その時、エマが手を挙げ、シグに問いかける。
「シグ、今、宇宙歴は何年なのかしら?」
シグが指を動かしながら即答する。
「SW250380年だね。地球歴で計算すると…西暦2019年ってことになるみたい。」
その言葉を聞いた瞬間、艦橋に静寂が訪れた。2019年。シンたちにとっては信じられないほど古い時代だ。
「ってことは、こいつらまだ宇宙にまともに出てねえのか…」シンが呆れた声を漏らした。
「ええ。その通りです。」リーイエが冷静に応じる。「この文明は宇宙に進出するどころか、未だに地上での対立を繰り返している。技術的にも精神的にも未成熟と言わざるを得ません。」
シンたちは、艦橋で得た地球の情報をもとに議論を続けていたが、その隔絶とした文明の差に改めて呆れを感じていた。
「文明レベル0か。」シンが鼻で笑う。「俺たちレベル2とじゃ、月とすっぽんどころじゃねえな。まあ、逆に言えば、ここじゃ俺たちの力を隠す必要もなさそうだ。」
「ええ、レベル0文明とは、惑星の資源を搾取するだけで、星間航行もおぼつかない未開の状態を指します。」リーイエが淡々と説明する。「一方で、我々レベル2は、恒星系全体のエネルギーを利用し、宇宙規模の技術を実現しています。」
ジラーが拳を握りしめながら笑う。
「それなら、地球人相手に遊んでやるのも悪くないかもね~!」
「けれど、彼らの文化や風習を無視すれば、不要な衝突を招く可能性があります。」エマが冷静に指摘する。
アイシャが短く息を吐き、鋭い目で言った。
「つまり、我々が奴らの生活様式を学ぶ必要がある、と?」
リーイエが頷く。
「その通り。言語、風習、生活様式、政治構造…すべてを把握する必要があります。そして、地球の社会の中で目立たないよう振る舞う技術も。」
「地球人の考え方や文化なんて、興味ないわ~」とエルザが退屈そうに腕を組む。「でも、やるなら効率よく、って感じかしらね。」
その結論を受け、一行は睡眠学習用のカプセルに向かうこととなった。艦内の学習モジュールに、地球のあらゆる知識がプログラムされていく。言語から歴史、日常の振る舞い方まで、膨大なデータが短時間で彼らの脳にインストールされる仕組みだ。

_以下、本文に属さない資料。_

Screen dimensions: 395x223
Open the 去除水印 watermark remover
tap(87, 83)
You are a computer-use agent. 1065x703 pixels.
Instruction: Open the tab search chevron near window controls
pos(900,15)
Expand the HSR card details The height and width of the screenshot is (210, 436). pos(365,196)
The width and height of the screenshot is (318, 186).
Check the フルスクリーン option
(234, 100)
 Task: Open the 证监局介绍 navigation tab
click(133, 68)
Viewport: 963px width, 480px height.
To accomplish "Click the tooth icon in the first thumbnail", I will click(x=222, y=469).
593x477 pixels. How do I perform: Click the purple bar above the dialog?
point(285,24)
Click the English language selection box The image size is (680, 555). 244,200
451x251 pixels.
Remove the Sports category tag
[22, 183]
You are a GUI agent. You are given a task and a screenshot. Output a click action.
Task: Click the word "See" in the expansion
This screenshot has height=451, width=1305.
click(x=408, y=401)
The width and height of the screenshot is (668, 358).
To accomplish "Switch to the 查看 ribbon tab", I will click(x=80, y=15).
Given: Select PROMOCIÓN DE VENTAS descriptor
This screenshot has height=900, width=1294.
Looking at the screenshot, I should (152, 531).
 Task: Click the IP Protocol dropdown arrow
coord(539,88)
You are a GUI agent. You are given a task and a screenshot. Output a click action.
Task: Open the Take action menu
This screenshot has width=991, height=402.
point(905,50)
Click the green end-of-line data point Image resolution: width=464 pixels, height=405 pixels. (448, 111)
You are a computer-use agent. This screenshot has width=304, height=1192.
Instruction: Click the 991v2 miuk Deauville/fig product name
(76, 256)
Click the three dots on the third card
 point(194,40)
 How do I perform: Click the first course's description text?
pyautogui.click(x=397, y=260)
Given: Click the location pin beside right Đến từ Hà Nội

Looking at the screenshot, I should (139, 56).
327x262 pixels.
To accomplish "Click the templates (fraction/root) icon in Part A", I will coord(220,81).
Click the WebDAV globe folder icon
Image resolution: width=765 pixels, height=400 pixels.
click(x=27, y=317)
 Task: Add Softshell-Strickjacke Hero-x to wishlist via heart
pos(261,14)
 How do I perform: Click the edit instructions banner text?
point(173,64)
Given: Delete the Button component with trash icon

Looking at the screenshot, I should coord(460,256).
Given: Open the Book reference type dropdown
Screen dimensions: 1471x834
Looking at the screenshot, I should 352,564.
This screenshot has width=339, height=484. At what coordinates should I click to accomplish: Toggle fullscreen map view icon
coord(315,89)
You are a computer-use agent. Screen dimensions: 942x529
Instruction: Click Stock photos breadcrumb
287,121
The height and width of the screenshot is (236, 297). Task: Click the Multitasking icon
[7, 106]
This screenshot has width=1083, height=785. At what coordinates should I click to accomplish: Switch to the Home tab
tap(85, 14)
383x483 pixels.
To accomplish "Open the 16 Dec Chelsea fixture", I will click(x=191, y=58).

艦内の専用区画に並ぶカプセルを見ながら、シンは不満げな顔をする。
「こんなもん、寝ながら覚えろってか。俺はじっとしてるのは性に合わねぇんだがな。」
「でも、これが一番早いのよ。」エマが彼をなだめるように言った。
シンがため息をつきながら、カプセルに横たわる。
「仕方ねぇ。終わったら、一番ムカつく地球人を見つけて、遊んでやるさ。」
他のホムンクルスたちもそれぞれのカプセルに入り、透明なカバーが静かに閉じる。シグが最後に操作パネルをいじりながら、眠そうな目で呟いた。
「はいはい、プログラム開始っと…。おやすみ~。」
カプセルの中で、全員がゆっくりと目を閉じると、学習プログラムが起動。膨大なデータが脳内に流れ込んでいく。これにより、彼らは地球での行動に必要な知識を短期間で完全に習得する。